Exercise objective: Print, please, exactly the lines from the one with "This screenshot has width=581, height=539." through the final line of the data below, with both ends included and the pictures left out.

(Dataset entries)
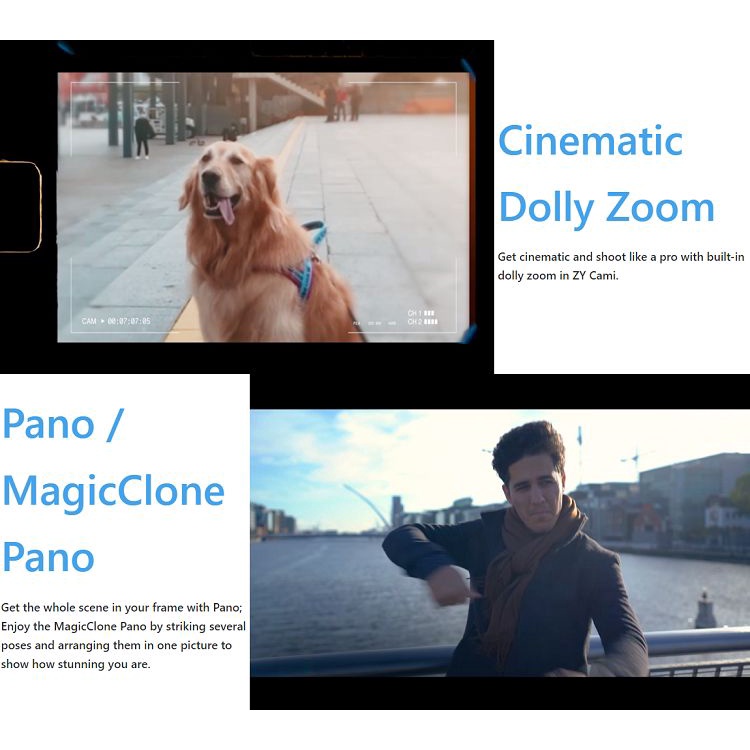Click the white buoy in the river
Image resolution: width=750 pixels, height=750 pixels.
[706, 611]
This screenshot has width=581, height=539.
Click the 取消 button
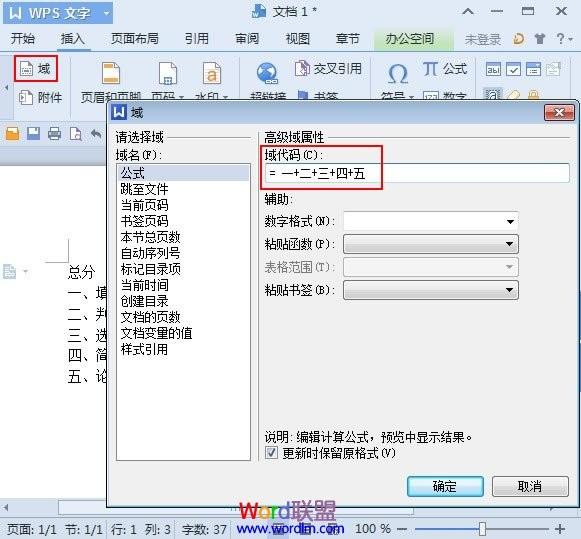[x=530, y=486]
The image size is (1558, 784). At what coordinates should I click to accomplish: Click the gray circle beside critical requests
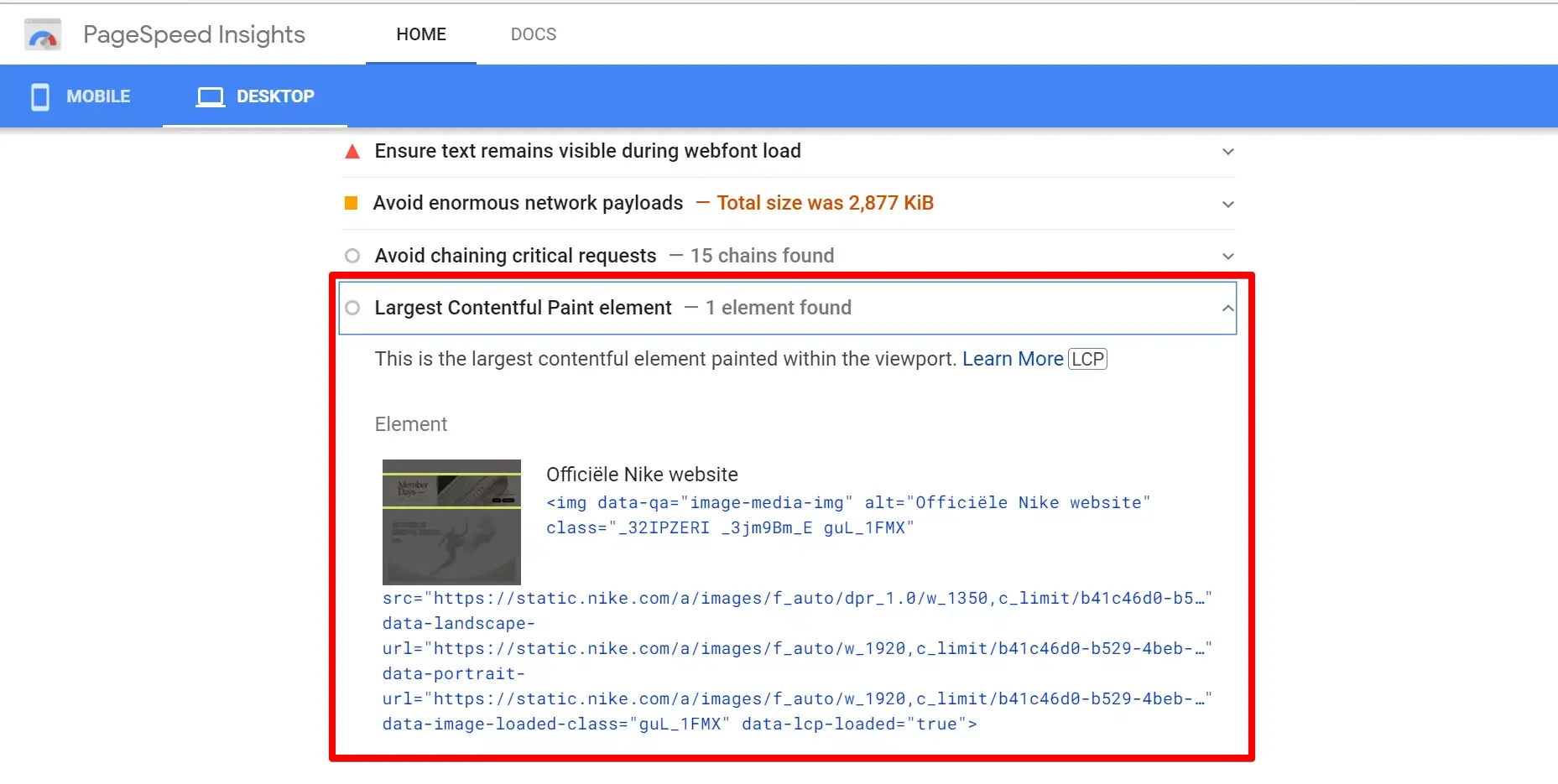352,256
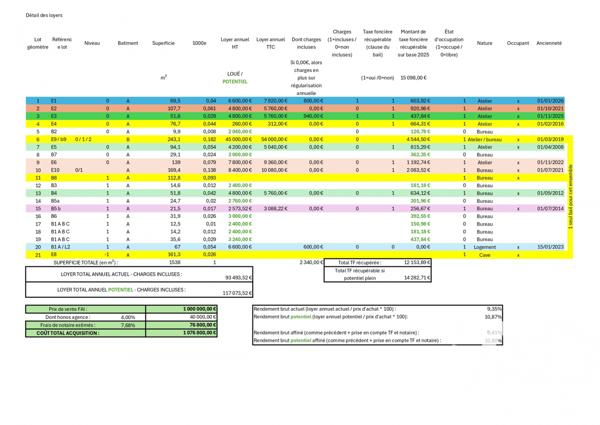Screen dimensions: 600x425
Task: Click the 'Ancienneté' column header
Action: point(549,44)
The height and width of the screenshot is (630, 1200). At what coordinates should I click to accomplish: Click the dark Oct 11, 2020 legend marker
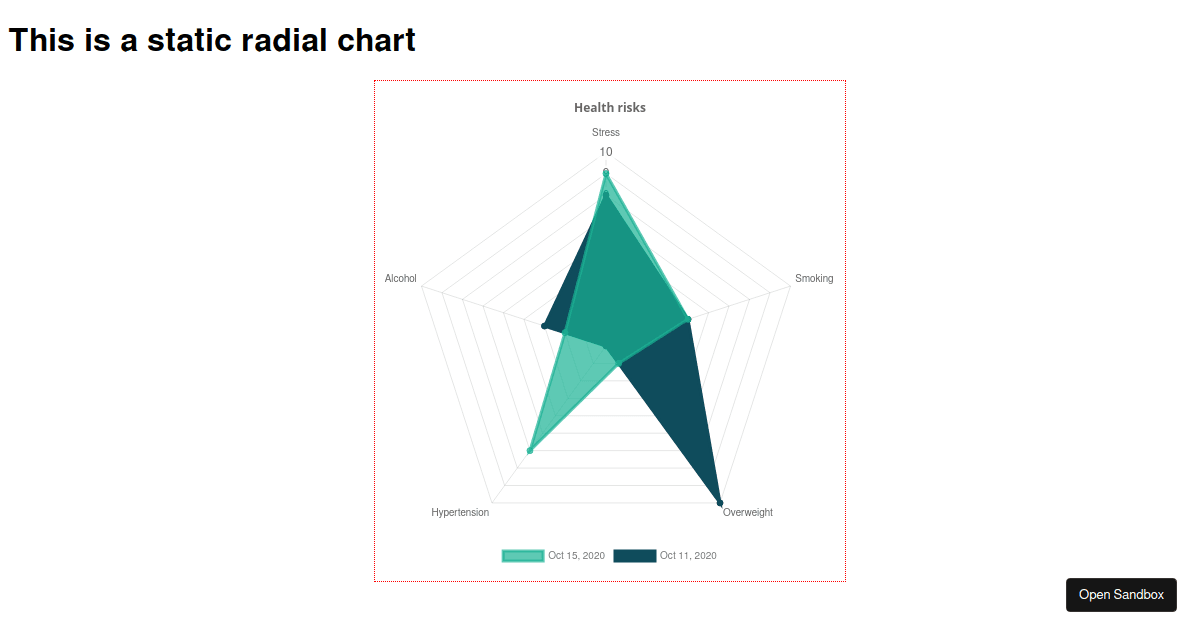(x=635, y=555)
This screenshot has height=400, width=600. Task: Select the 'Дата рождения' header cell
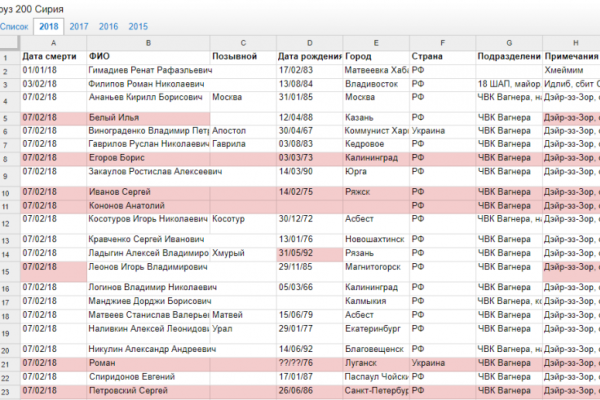tap(308, 57)
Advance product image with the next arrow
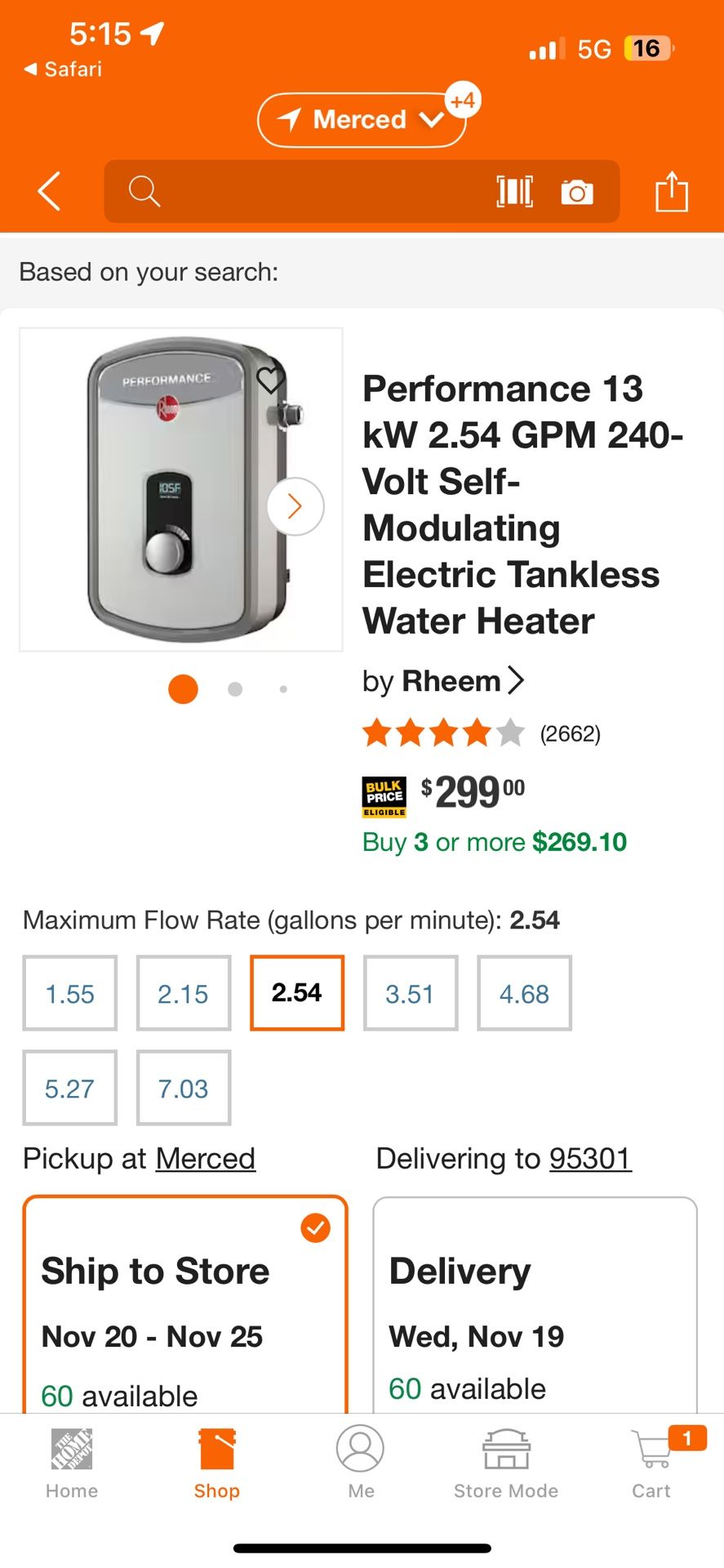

Answer:
This screenshot has width=581, height=539.
Click the 取消 button
[x=530, y=486]
The image size is (1558, 784). At what coordinates should I click to accomplish: Click the gray circle beside critical requests
352,256
Screen dimensions: 600x425
Task: Click the 'Ancienneté' column header
Action: point(549,44)
The height and width of the screenshot is (630, 1200). At what coordinates should I click to accomplish: Click the dark Oct 11, 2020 legend marker
(x=635, y=555)
This screenshot has height=400, width=600. Task: Select the 'Дата рождения' header cell
tap(308, 57)
Advance product image with the next arrow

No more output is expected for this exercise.